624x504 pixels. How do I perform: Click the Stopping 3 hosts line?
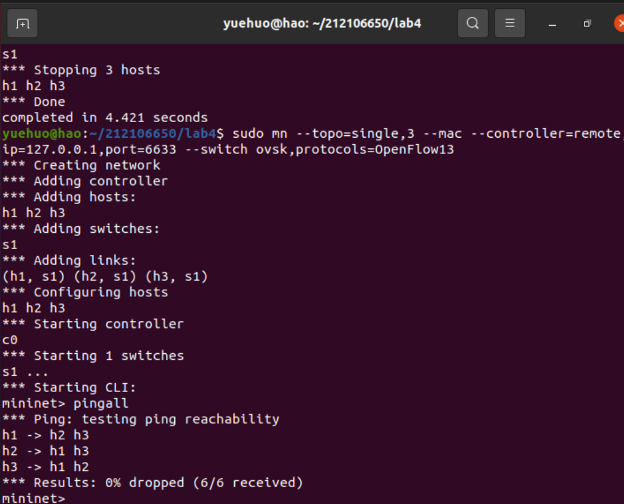coord(81,70)
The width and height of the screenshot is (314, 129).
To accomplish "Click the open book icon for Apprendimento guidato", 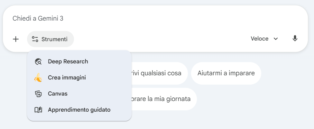I will coord(38,110).
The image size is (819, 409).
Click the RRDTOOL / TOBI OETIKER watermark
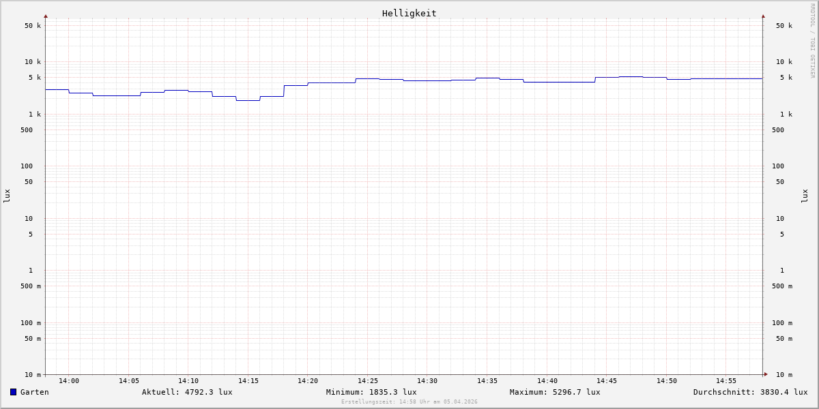pyautogui.click(x=812, y=41)
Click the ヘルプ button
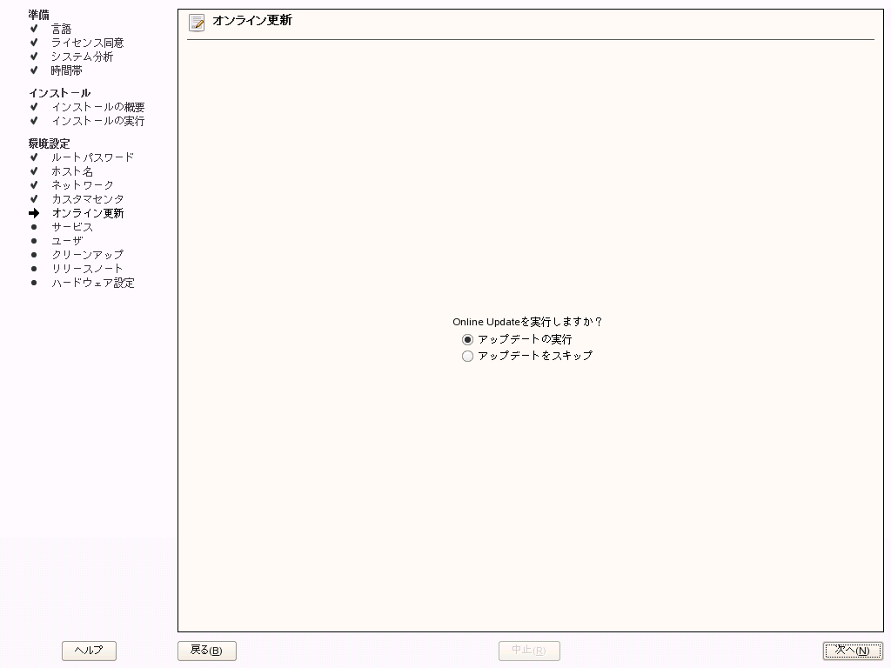 (89, 651)
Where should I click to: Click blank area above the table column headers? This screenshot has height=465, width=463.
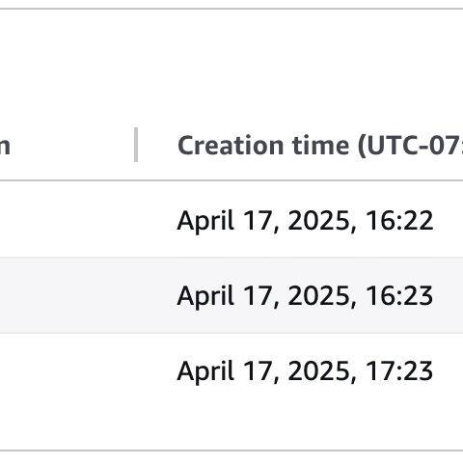point(232,65)
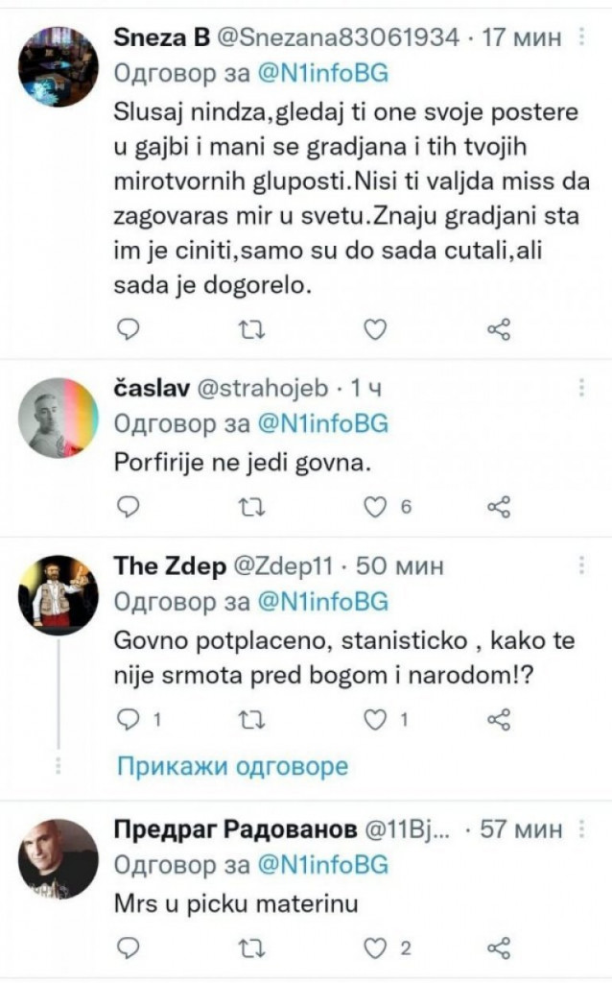Tap the retweet icon under Предраг Радованов's reply
This screenshot has height=983, width=612.
pyautogui.click(x=250, y=946)
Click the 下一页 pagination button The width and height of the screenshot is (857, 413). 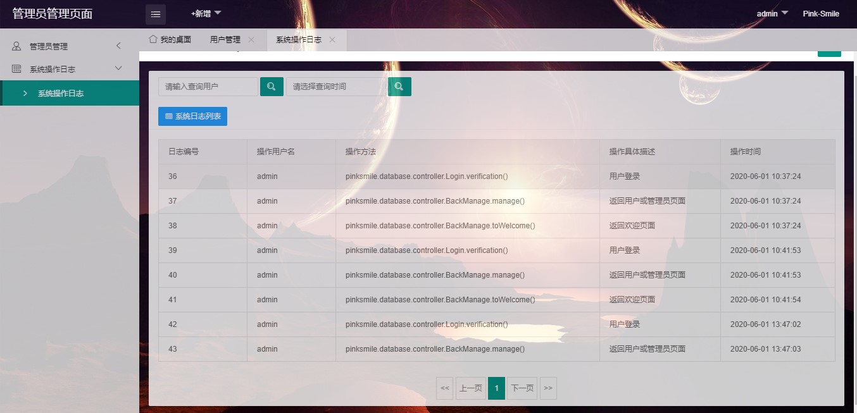coord(522,388)
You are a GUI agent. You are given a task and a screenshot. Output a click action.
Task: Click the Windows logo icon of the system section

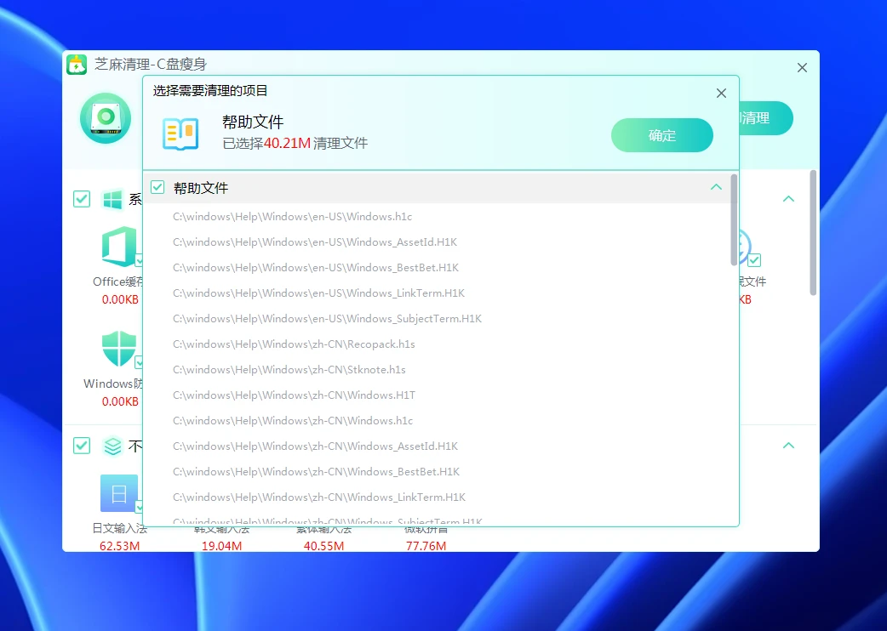112,199
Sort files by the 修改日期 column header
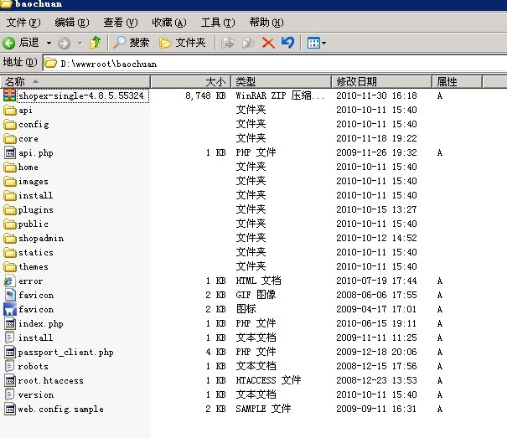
········
● **Task requirements**
Reproduce verbatim the stretch of material from the line containing "The image size is (819, 409)." through the line containing "pyautogui.click(x=250, y=946)", omitting the pictures.

● **Exercise answer**
The image size is (819, 409).
Click the RRDTOOL / TOBI OETIKER watermark
pyautogui.click(x=812, y=41)
Click the ヘルプ button
 (89, 651)
Where should I click to: Click blank area above the table column headers? This screenshot has height=465, width=463.
point(232,65)
Tap the retweet icon under Предраг Радованов's reply
This screenshot has height=983, width=612.
pyautogui.click(x=250, y=946)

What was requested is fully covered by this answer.